UT researchers on San Antonio human smuggling: This happens every day

Photo of the truck in the San Antonio Walmart parking lot as police investigation is underway. Photo Courtesy NBC News
Photo of the truck in the San Antonio Walmart parking lot as police investigation is underway. Photo Courtesy NBC News

AUSTIN (KXAN) — News unfolded on Sunday about a deadly incident in San Antonio where 39 people were extricated from a trailer truck in a Walmart parking lot. As of Sunday evening, nine of those people were reported to have died and 20 were in serious or critical condition. The truck’s air conditioning was not working, so the people who survived were reported to have racing heart rates, heat stroke and dehydration.

“We are looking at a human trafficking crime here,” said San Antonio Police Chief William McManus at a press conference early Sunday morning.

As a researcher of trafficking at the University of Texas at Austin, Melissa I.M. Torres explained that this case is nothing new.

“It’s always awful to hear these things –and especially to this degree — but this happens every day,” Torres said. “Even though migration has decreased in recent years, the death toll of migrants has actually increased because the risks are harder for them, and I think it speaks to the need for us to fix an immigration system that causes people to think that having a better life or certain opportunities is worth dying over.”

She explained that the actual definition of trafficking can be easily confused.

“Human trafficking is the exploitation of a person by the means of force, fraud or coercion,” Torres said. “Here in the US we have the Trafficking Victims Protection Act, which recognizes sex and labor trafficking, that means someone would have to be forced, defrauded or coerced into commercial sexual exploitation or labor exploitation.”

Smuggling, Torres explained, is a crime against the border where people have usually paid someone to cross the border or protect them.

“In cases of international trafficking where the victim is foreign born, there is usually some kind of smuggling process that has happened. But it’s not for certain. A lot of people are exploited and have come in here legally,” Torres said.

She worked on UT findings released in January which were the first phase of a statewide study in collaboration with the Office of the Texas Governor Greg Abbott, looking at how often trafficking occurred across the state. Their study found that there are an estimated 313,000 victims of human trafficking in Texas and 79,000 of those victims are minors.

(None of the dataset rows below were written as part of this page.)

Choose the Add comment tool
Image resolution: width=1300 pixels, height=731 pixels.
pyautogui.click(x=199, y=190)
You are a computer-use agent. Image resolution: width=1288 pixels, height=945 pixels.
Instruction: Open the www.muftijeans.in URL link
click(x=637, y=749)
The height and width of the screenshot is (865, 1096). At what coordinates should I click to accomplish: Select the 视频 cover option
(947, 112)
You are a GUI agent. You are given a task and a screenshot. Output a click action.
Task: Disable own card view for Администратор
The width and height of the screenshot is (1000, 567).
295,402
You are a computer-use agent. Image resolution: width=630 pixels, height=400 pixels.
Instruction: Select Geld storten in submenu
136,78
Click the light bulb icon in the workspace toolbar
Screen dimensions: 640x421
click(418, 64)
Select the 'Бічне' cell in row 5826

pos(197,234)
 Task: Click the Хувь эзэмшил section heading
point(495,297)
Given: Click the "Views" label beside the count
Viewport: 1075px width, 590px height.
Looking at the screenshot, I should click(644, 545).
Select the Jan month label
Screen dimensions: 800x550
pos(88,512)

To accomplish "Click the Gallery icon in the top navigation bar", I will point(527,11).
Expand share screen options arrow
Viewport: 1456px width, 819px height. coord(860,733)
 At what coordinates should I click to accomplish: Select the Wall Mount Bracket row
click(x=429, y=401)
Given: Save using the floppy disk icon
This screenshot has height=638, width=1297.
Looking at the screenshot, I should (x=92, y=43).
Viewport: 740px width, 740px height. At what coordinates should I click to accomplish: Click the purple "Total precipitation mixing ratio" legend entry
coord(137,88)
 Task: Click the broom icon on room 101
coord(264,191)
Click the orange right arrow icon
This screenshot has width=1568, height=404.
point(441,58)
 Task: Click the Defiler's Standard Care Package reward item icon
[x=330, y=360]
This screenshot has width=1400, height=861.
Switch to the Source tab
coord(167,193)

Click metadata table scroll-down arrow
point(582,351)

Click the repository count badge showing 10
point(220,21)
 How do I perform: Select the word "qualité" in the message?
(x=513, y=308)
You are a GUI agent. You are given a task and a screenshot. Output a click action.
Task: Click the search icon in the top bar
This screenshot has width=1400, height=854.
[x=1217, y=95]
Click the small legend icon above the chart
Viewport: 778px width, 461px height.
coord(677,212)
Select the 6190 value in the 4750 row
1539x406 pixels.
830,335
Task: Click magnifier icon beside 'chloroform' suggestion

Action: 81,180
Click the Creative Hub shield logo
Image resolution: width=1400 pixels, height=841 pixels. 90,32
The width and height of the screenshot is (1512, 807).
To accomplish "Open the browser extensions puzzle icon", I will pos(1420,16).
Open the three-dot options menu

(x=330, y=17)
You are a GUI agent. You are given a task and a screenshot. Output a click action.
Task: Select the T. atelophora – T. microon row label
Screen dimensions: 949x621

The researchers also estimated that $6.5 billion is spent annually on the lifetime costs of providing care to minors who are victims and survivors of sex trafficking.

Torres said that her most significant takeaways from this research was that labor trafficking is a growing issue in Texas, which in her view, doesn’t receive nearly enough attention in the state.

Approximately 234,000 of the victims of trafficking in Texas are victims of labor trafficking, the UT research found.

Most concerning to Torres is that victims of smuggling and trafficking are not aware of their rights and the legal process, which sometimes leads them into more abuse and exploitation.

“When it comes to migration and especially at the US-Mexico border — that’s the most internationally crossed border in the world,” Torres said, “when humanity is removed from that, these are the consequences of that type of thinking where the border takes precedence over people’s rights.”

State Rep. Charles Perry, R-Lubbock, agreed that these dangerous incidents involving trafficking and smuggling extend far beyond this one case in San Antonio

“It’s tragic and it’s, unfortunately, it’s not new. This is something we’ve seen in evolution in the state,” Perry said Sunday.”As border security initiatives are shutting down some of the drug trafficking, they’re moving it over to human trafficking.”

The investigation into this incident is still underway. The driver of the truck has been identified as James Matthew Bradley, Jr., of Florida. He is in custody and expected to appear in court soon. The Department of Homeland Security, ICE, and various city, regional and national agencies are working on this case.